Folder 9:  Biographical Notes

–          S. Franklin Forgeus business card from Huntingdon, Pa.  Lists the different lodges and groups Forgeus was involved in.

–          Notes on the 9thUnited States Colored Troops.

–          Small family tree of the Forgeus family.

–          Biographical notes on Forgeus’ military service and pension.

–          Typed rough draft of a Forgeus biographical note.

–          Rough genealogical notes on Forgeus family.

–          Notes on the ordainment of Forgeus to the gospel ministry.

–          Biographical notes on Forgeus.

–          Forgeus’ answers to questions about his life.  The questions are not provided, but the answers give good information on Forgeus’ life.

–          1880.  Post card with biological questions answered by Forgeus.

–          June 1892.  A list of questions sent by B.C. Taylor at the Crozer Theological Seminary.  The questions are answered by Forgeus for the Seminary’s Alumni Register.

–          October 23, 1927.  Pamphlet entitled “Testimonial Service to the Character, Life and Work of the Rev. Solomon Franklin Forgeus, D.D.”  Pamphlet includes a photo of Forgeus and his biography.

Folder 10:  Sixteen Months in Rebel Prisons

–          56 loose pages of what appears to be a handwritten manuscript.  The manuscript is the account of a Civil War prisoner; states that it is by “the First Prisoner in Andersonville.”  The manuscript does not appear to be by Forgeus, as it is not his handwriting, but the writing is similar to writing found in the biographical notes folder.  Two pieces of paper are from the Pennsylvania Industrial Reformatory dated the 1890’s.  The manuscript is most likely fictional.

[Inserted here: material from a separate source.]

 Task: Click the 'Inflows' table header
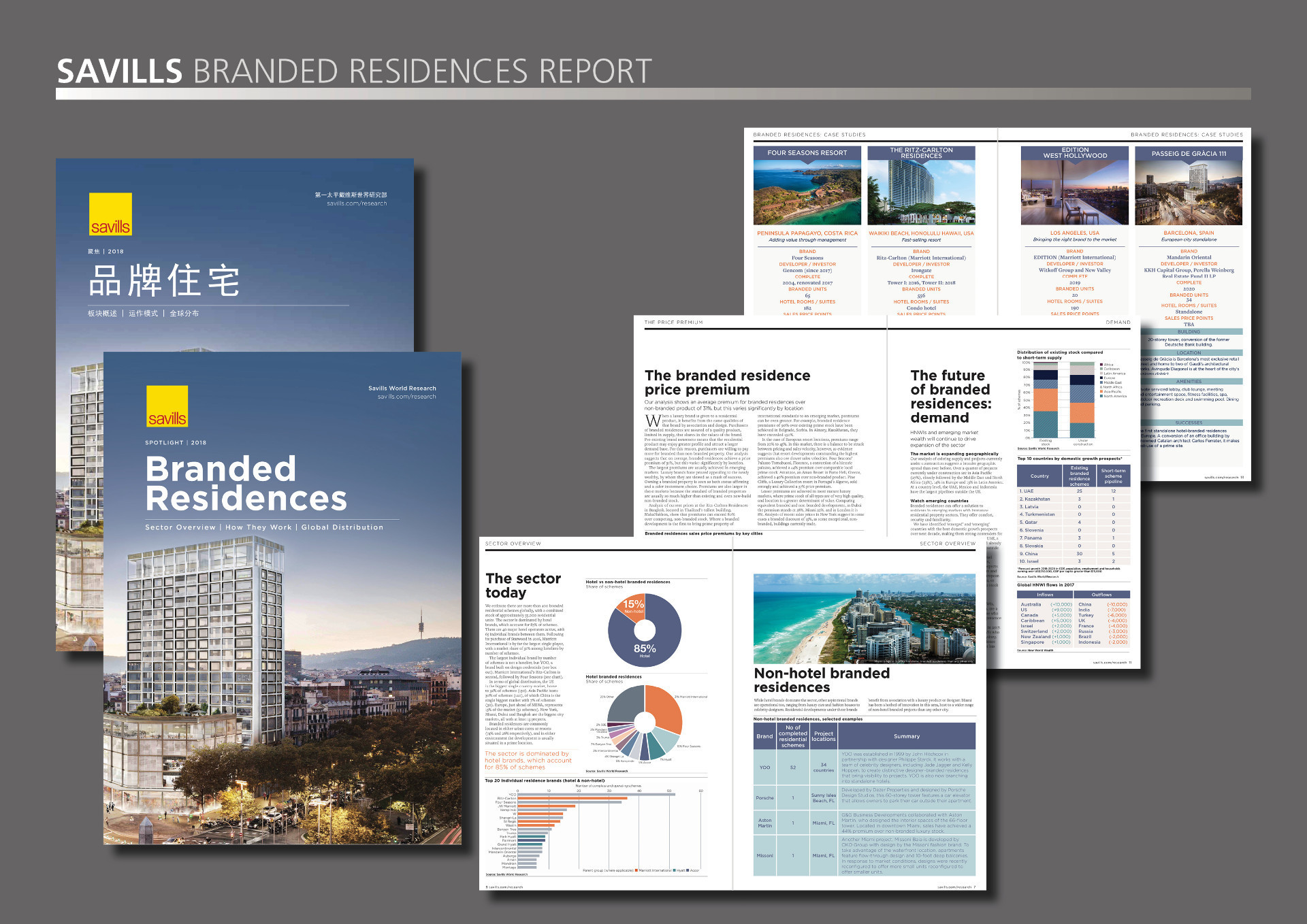(1045, 595)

Folder 11:  Misc. Civil War and G.A.R. Items, 1866- 1923

–          Forgeus’ Sanford F. Beyer Post, No. 426 card.

–          1866.  Pages from History of the Ninth U.S.C. Troops booklet.  Pages from the History of Company G chapter.

–          Copyright 1886.  Forgeus’ Sanford F. Beyer Post, No. 426, Dept. of Penn. G.A.R card.  Decorated with metal.

–          August 16, 1923.  Booklet from the 41st annual reunion of the 134th Regiment.  Includes recent deaths of members and addresses of 134th Regiment pensioners.